* [Data in this exercise]:

====================

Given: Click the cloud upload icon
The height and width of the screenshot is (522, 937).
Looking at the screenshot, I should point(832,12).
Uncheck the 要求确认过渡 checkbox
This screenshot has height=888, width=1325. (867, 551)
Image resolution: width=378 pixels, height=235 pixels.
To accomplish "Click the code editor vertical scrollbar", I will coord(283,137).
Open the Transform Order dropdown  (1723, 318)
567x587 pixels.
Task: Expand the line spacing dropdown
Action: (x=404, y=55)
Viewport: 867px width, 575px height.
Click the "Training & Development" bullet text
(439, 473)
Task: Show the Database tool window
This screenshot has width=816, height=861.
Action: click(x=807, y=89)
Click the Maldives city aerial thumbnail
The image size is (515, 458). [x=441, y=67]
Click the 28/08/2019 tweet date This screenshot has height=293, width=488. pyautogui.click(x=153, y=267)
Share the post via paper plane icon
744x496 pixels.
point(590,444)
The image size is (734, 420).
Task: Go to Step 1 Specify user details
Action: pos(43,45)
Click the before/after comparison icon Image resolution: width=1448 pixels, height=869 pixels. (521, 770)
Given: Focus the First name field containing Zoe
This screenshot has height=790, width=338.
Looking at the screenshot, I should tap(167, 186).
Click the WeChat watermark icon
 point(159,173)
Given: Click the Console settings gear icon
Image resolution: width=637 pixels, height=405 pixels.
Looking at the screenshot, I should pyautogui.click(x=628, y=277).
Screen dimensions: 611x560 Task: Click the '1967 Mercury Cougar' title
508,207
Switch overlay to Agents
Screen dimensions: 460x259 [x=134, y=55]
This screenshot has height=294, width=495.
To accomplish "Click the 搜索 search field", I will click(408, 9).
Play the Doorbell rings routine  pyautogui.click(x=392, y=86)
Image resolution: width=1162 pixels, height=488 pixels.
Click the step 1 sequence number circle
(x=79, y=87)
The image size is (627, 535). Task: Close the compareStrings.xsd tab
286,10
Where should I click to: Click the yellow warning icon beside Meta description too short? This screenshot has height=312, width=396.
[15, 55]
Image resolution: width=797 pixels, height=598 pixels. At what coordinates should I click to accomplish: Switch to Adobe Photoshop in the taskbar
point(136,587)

====================

* [The task]: In the records above, return precisely the line containing "The image size is (627, 535)." and each line that comes after it, up to the final one.

* [Solution to this problem]:
The image size is (627, 535). Task: Close the compareStrings.xsd tab
286,10
Where should I click to: Click the yellow warning icon beside Meta description too short? This screenshot has height=312, width=396.
[15, 55]
Image resolution: width=797 pixels, height=598 pixels. At what coordinates should I click to accomplish: Switch to Adobe Photoshop in the taskbar
point(136,587)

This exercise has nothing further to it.